I find what I think is a good spot about a mile down the shore. It is almost high tide. The bottom gradually slopes away and the water is still shallow very far out from shore. I bait the hook and cast it as far as I can. I set the rod into the sand spike and wait.
While watching the rod tip for movement, my eyes play tricks on me. The darkness, wind and moving clouds make it seem that something is nibbling on my bait. When I reel in and check, I see that the bait is untouched, so I cast it back out. Shortly after, the rod tip dips violently and then goes slack. I lift the rod to check and feel nothing. I suspect he has stolen my bait. I quickly realize that the line is slack only because the fish is running directly toward me. In a blur, I crank the reel to take in the slack. Now the fish feels the line and bolts away from shore, peeling line from my reel. He turns and runs parallel to the shore. I can make out his dorsal fin and tail cutting through the water about 30 feet away from me. After a few minutes of this give and take with the fish, I land him. It is 36” long and about 15 lbs. It is my first keeper and I am going to eat him.

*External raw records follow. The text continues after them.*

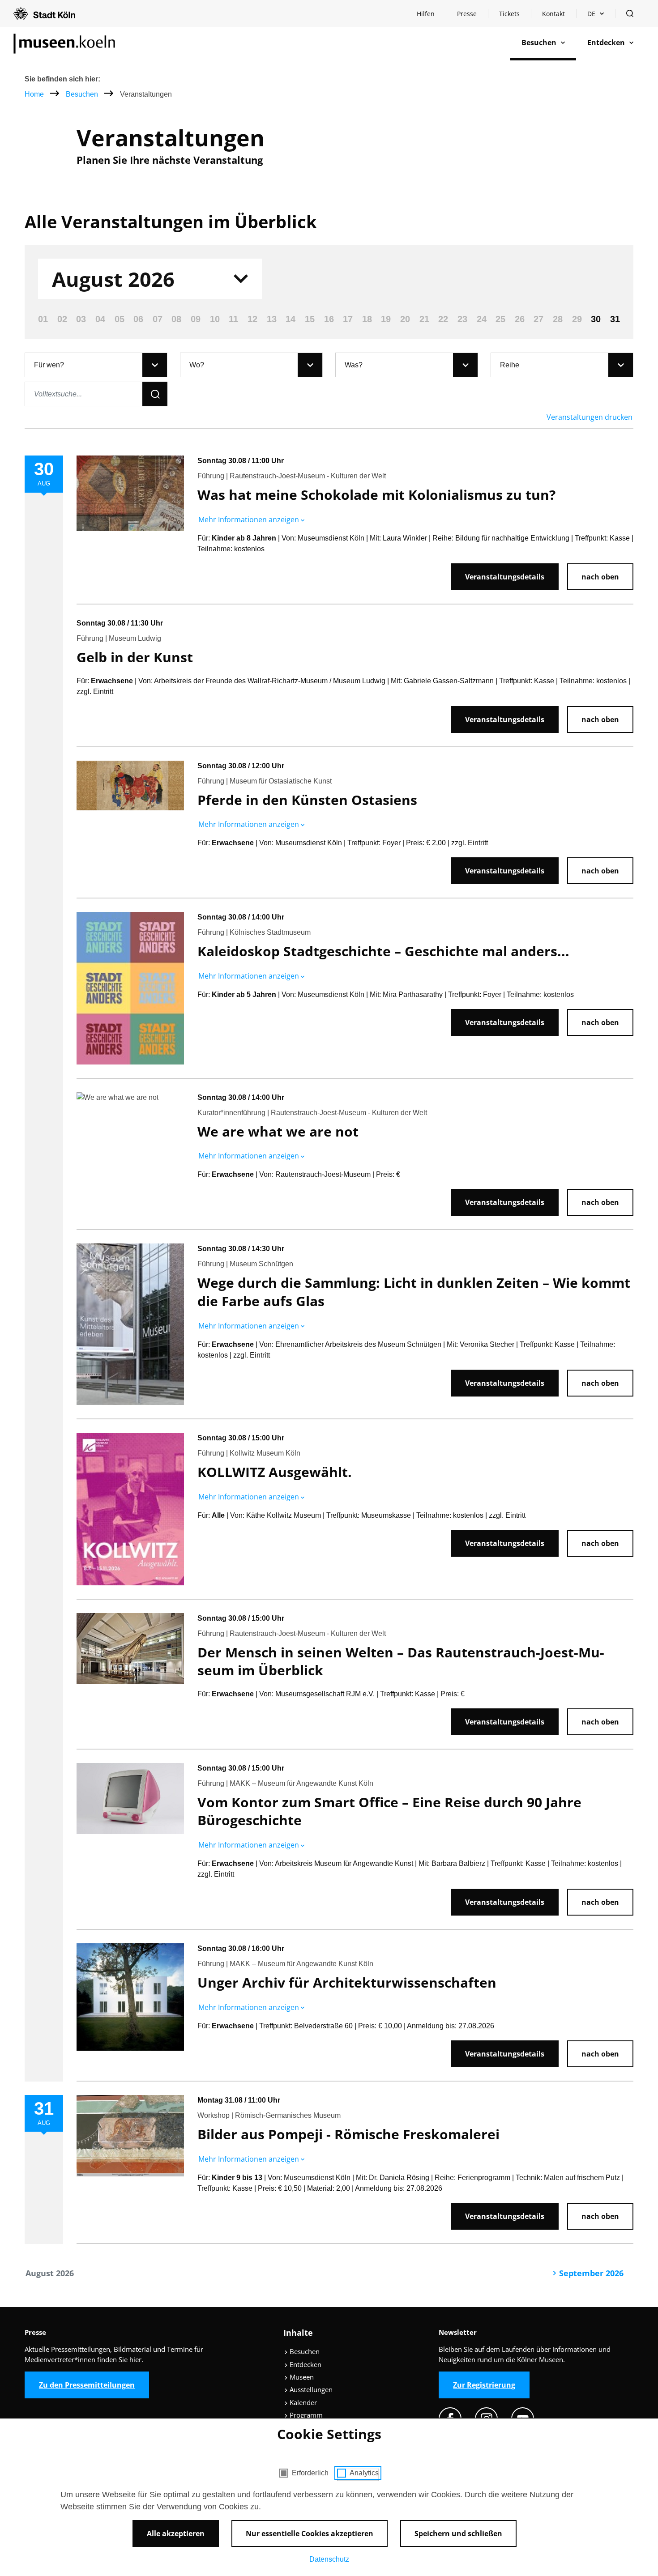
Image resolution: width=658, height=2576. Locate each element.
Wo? (196, 365)
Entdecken (304, 2364)
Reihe (509, 365)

While I carry my trophy back to the road, I pass groups of other fisherman. To a man they are all truly impressed and congratulatory. Hispanic children pose for cell phone pictures, crouching down and giving a thumbs up next to the fish that hangs at my side. A group of Russian men want to buy the fish from me. A Guyanese man and his boy ask me what I used for bait. I tell him that I used clams and he seems forlorn. I realize that he doesn’t have any clams with him and now he thinks he may not catch anything. I give him all the clams that I have leftover. In the darkness only his eyes are visible and now they show me relief and hope.

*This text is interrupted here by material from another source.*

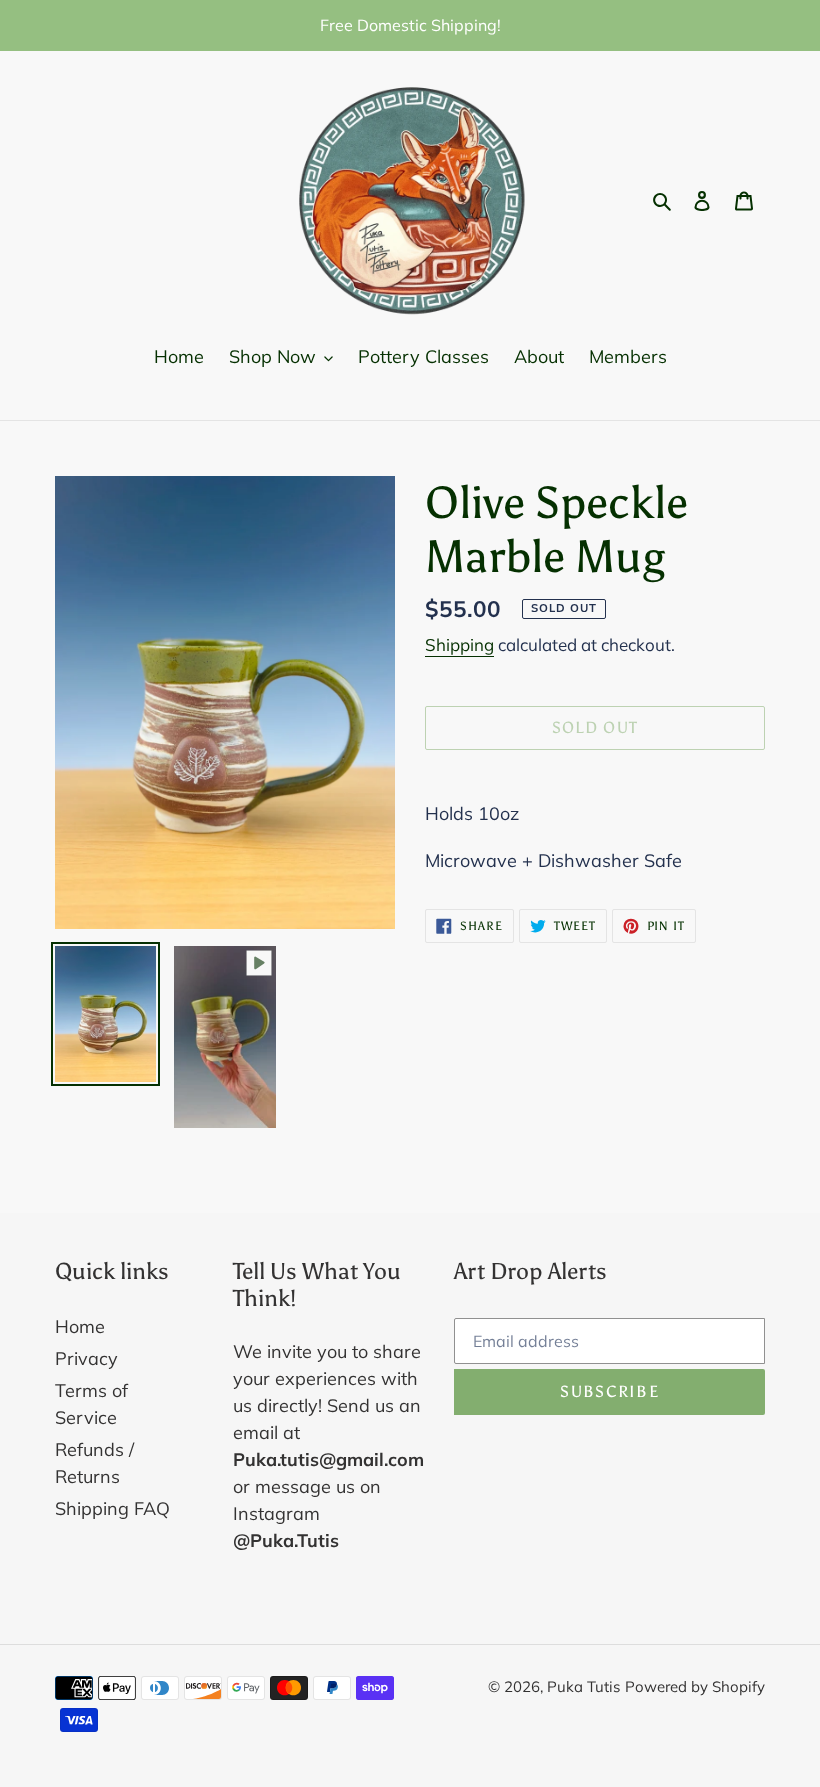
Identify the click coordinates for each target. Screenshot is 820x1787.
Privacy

Blackened Striped Bass the Hard Way
- 4 Plump Striped Bass fillets
- Blackening Seasoning
- 2 lemons
- 1/3 stick of butter or more
Take a 12 to 16” cast iron griddle and set it on your BBQ
Set BBQ on HIGH for 15-20 minutes, close BBQ cover
Pan should get to about 500+ degrees with cover closed
Take 4 nice pieces of Striped Bass and trim off ALL dark meat from skin side. Coat all fillets with seasoning lightly rubbing into fish and add some pepper if you like
Take 1/3 stick of butter and put it in the pre-heated skillet
As soon as it is melted, put the fillets in the pan and squeeze a half lemon over the fish and close grill cover
Let the fish cook for 4-6 minutes until fish starts to blacken nice on the bottom
Turn fish over and squeeze more lemon over the fish and close BBQ lid
Cook until the fish is flaky (do NOT over cook)
Garnish with some fresh Parsley, lemons and serve.
We served polenta, zucchini and grape tomatoes as a side dish.
Blackening Seasoning The Hard Way
- 2 teaspoons ground paprika
- 4 teaspoons dried leaf thyme
- 1 tablespoon granulated brown sugar
- 2 teaspoons salt
- 3 teaspoons black pepper
- 1 teaspoon ground cayenne pepper, or to your taste
- 1 teaspoon dried leaf oregano
- 3/4 teaspoon ground cumin
- 1/2 teaspoon ground nutmeg
Place all ingredients in a jar and store in a cool dark place. Shake jar well before each use.